Unincorporated community in Pennsylvania, US

Ralston is an unincorporated community in McIntyre Township, Lycoming County, Pennsylvania, United States. The community is located along Pennsylvania Route 14, 18.5 mi north of Williamsport. Ralston has a post office with ZIP code 17763.

== History ==
Ralston was founded with the construction of the Northern Central Railroad in the 1840s. This would eventually become the Pennsylvania Railroad.

From the beginning, a substantial locomotive terminal was here. The short range of steam locomotives of the time made it a necessity. In addition, there was a steep gradient to Leolyn to the north via Roaring Branch. Most trains required two locomotives or more to climb this hill, and pusher locomotives were based in Ralston.
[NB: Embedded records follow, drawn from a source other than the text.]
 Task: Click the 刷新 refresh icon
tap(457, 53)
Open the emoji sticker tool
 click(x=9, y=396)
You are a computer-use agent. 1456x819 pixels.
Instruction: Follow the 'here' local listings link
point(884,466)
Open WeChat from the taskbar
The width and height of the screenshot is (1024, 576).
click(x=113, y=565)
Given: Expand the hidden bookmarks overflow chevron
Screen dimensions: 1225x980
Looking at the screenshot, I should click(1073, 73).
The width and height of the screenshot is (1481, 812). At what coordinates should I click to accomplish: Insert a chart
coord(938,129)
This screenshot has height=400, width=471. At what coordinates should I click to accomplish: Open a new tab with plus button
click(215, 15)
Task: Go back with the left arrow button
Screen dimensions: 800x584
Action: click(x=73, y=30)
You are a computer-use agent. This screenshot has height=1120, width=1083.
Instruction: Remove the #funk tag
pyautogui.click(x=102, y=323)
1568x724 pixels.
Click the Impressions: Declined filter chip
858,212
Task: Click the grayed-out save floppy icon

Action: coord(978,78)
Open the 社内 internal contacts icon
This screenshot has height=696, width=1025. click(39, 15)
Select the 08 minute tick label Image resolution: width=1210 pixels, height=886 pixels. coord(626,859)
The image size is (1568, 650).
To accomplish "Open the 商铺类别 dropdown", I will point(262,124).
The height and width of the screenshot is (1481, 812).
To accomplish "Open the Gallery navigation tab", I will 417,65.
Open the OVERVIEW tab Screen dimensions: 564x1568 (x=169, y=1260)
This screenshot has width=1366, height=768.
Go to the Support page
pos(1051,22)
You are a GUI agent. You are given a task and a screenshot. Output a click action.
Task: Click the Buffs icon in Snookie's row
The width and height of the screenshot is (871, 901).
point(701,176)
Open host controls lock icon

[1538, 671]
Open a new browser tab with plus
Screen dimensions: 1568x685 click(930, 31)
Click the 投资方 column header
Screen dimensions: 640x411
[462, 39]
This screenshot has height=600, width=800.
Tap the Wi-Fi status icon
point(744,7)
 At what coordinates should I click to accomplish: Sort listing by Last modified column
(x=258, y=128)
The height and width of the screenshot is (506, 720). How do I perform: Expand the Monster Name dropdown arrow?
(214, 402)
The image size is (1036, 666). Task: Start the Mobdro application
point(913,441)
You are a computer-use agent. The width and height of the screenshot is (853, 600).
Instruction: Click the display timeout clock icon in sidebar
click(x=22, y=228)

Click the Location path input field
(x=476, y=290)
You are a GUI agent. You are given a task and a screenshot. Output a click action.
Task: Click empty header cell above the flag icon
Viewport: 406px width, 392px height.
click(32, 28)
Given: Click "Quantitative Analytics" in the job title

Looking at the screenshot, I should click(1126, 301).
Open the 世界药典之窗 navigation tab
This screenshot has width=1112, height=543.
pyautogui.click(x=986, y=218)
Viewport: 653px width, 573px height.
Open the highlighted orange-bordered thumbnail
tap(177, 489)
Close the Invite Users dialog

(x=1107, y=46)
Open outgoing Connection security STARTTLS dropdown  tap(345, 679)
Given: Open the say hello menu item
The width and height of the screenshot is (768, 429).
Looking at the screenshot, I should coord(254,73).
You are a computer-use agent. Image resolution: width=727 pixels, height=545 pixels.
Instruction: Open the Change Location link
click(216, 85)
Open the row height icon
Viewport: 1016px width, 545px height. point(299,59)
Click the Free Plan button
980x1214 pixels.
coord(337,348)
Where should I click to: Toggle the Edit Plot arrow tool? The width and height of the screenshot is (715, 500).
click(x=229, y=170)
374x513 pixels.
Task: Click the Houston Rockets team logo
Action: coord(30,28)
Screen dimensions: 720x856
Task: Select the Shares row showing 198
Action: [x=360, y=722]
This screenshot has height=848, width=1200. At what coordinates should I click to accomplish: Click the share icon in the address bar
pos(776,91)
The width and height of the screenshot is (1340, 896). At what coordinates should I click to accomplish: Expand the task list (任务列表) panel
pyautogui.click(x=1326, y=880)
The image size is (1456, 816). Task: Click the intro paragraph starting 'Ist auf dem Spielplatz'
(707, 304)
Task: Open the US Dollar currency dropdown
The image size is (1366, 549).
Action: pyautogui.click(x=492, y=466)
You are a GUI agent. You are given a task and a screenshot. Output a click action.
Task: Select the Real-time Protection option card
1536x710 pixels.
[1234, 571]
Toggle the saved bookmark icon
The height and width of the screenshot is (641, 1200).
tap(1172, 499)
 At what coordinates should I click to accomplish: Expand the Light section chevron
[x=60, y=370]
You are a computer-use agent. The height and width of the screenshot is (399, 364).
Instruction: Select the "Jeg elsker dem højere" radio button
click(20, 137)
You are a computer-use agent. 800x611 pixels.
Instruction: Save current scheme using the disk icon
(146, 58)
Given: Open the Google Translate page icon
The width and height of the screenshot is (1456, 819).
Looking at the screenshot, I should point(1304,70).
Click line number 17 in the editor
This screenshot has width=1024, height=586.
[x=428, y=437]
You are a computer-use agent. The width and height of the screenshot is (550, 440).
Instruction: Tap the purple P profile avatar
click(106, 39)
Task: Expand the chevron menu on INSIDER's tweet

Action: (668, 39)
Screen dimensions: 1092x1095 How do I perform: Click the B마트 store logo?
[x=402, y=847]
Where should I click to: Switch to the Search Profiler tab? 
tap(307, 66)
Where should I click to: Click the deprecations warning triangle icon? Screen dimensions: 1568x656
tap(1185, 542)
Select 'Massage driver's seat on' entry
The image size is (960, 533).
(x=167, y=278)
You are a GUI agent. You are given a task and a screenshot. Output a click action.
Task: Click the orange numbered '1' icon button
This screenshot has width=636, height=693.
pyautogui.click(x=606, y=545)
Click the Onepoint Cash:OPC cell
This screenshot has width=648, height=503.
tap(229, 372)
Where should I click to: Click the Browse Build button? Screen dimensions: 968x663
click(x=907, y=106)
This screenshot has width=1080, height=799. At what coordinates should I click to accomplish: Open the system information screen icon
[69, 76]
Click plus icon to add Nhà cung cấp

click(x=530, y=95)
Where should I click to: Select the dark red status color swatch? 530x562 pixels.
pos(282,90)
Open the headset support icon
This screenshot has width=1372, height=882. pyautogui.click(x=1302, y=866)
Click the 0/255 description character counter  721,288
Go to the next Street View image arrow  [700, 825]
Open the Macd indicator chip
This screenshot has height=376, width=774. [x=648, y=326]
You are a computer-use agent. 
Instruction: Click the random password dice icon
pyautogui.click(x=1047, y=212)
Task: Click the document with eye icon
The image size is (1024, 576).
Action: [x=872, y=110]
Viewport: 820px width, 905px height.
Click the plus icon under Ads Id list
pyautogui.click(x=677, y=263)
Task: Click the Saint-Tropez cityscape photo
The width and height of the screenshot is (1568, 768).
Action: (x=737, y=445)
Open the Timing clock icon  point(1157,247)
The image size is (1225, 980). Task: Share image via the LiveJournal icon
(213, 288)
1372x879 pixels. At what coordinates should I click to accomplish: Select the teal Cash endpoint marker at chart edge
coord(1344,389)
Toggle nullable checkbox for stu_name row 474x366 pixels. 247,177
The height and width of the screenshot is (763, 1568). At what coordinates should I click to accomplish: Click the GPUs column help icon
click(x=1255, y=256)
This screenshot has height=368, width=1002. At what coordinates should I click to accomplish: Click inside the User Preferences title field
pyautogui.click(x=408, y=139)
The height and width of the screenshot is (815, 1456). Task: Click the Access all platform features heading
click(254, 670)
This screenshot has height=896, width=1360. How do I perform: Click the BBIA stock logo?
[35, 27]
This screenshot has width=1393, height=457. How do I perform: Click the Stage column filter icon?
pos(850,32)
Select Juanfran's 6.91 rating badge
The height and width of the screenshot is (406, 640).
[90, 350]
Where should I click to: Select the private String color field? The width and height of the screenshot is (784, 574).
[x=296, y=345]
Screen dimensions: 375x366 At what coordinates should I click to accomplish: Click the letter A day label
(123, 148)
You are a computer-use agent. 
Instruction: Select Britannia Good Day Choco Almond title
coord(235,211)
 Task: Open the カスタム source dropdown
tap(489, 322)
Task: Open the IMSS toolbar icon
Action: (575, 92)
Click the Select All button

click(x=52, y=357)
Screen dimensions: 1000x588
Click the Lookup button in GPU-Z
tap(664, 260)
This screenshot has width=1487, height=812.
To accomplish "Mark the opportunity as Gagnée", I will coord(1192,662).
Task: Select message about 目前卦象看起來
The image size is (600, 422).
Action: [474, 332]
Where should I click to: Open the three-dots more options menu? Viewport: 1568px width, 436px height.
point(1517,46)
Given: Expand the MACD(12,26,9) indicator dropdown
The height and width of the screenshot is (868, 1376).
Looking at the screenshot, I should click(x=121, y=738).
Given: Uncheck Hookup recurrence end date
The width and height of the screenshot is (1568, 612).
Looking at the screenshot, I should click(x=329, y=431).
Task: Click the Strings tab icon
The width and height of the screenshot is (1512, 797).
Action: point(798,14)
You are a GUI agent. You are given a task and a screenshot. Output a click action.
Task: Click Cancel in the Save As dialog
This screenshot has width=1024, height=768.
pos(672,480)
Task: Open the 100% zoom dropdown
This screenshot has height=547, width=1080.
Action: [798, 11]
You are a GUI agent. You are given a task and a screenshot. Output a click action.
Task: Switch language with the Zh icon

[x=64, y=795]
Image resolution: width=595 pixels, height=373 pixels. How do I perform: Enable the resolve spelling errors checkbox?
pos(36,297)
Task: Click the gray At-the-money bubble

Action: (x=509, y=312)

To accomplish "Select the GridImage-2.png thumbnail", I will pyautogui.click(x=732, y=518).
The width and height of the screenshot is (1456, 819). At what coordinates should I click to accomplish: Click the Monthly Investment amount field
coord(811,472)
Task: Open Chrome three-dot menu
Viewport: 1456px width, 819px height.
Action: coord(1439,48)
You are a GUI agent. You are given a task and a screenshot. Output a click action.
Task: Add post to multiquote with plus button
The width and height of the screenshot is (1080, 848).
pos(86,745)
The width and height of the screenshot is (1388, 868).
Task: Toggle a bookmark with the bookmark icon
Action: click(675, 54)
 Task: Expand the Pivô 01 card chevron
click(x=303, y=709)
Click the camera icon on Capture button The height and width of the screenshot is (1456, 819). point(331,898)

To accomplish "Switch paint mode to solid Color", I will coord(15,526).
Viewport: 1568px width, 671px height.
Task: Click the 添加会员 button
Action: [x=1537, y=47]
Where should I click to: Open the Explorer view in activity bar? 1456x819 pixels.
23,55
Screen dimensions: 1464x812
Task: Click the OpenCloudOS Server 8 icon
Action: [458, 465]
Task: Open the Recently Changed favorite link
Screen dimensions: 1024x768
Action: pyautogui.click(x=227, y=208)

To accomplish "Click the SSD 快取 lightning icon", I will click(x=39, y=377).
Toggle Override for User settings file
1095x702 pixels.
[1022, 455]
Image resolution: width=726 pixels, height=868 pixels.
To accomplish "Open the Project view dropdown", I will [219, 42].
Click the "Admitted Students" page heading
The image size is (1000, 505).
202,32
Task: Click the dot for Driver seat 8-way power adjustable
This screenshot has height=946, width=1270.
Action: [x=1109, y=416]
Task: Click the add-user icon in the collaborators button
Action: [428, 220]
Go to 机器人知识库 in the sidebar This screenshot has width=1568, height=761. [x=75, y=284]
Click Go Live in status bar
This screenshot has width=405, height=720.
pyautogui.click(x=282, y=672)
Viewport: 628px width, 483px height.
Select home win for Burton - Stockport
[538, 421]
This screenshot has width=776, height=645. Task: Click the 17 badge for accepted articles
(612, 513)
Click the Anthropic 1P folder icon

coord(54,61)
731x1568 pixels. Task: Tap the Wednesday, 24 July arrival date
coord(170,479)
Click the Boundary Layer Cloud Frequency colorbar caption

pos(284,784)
Around the turn of the 20th century, a tannery sprung up south of Ralston, and this operation soon spawned a logging operation. The Central Pennsylvania Lumber Company, together with the tannery owners, built what would become the Susquehanna & New York Railroad. This line operated passenger services into Ralston to connect with PRR trains, and operated a small yard in South Ralston, close to the tannery. In the beginning, it was very successful, but soon fell on hard times as the local forests were depleted. After a fire destroyed the tannery in the 1920s, the S&NY seldom made a profit, and operated a skeleton service through the 1930s. In 1942, with World War II underway, the Interstate Commerce Commission granted permission for the S&NY to cease operations, and the rails were soon pulled up and used at an ammunition plant in Williamsport.

The CPL Company ran their log trains on a line parallel to the PRR as far as the now-extinct town of Grays Run, where there was a saw mill. This line featured a large wooden trestle crossing Lycoming Creek and the PRR just south of Ralston. When the trees ran out around 1910, the saw mill closed and Grays Run ceased to exist.

The PRR terminal saw great success through the 1910s and 1920s. A nearby mine provided high-quality coal for the PRR's passenger engines, and there were also two small factories. One produced bricks, the other baseball bats. The five-track yard was usually busy, with many coal trains originating and terminating here. There was also a daily high-priority 'symbol freight' to Altoona. Three passenger trains each way called at Ralston six days a week (one was an express for which Ralston was a flag stop). Larger and larger locomotives came into use, and by 1925, L1-class 2-8-2s were the standard power for most freights.

The end came for this vibrant terminal in 1930. With the Great Depression hitting hard and longer-range engines in use, Ralston terminal was closed and the pusher locomotives transferred to Williamsport. The engine terminal, wye track, and other structures associated with the terminal were torn down. The yard was kept to store redundant freight cars, while the siding was still used. The water columns remained.

Around 1935, a coal mining operation began nearby, and two large steam-powered shovels were acquired and transported to the mine. The banks of Rock Run were lowered to allow the machines to pass, and this led to a major flood not long after. The railroad was heavily damaged, but soon repaired.

After the United States entered World War II, the terminal was partially restored. Though pusher locomotives had always taken water here between their runs, the old ashpit track was restored and a platform built for trucks to dump coal into the tenders of locomotives. For a short time, there was a crew assigned for each of three shifts. After some clever accounting by one engineer, the railroad closed the terminal once again.

For the rest of its existence, the Ralston siding remained useful, as it was one of the longest on the Elmira Branch. The station burned to the ground in 1941 and was never rebuilt.

PRR successor Penn Central closed the Elmira Branch in 1972 after floods destroyed a significant portion of the line. Into the 21st century, a truss bridge remained over Lycoming Creek, but was unfortunately removed. Almost nothing remains of either the PRR or S&NY.

Much of Ralston's history is mentioned in the book Set Up Running by John Orr.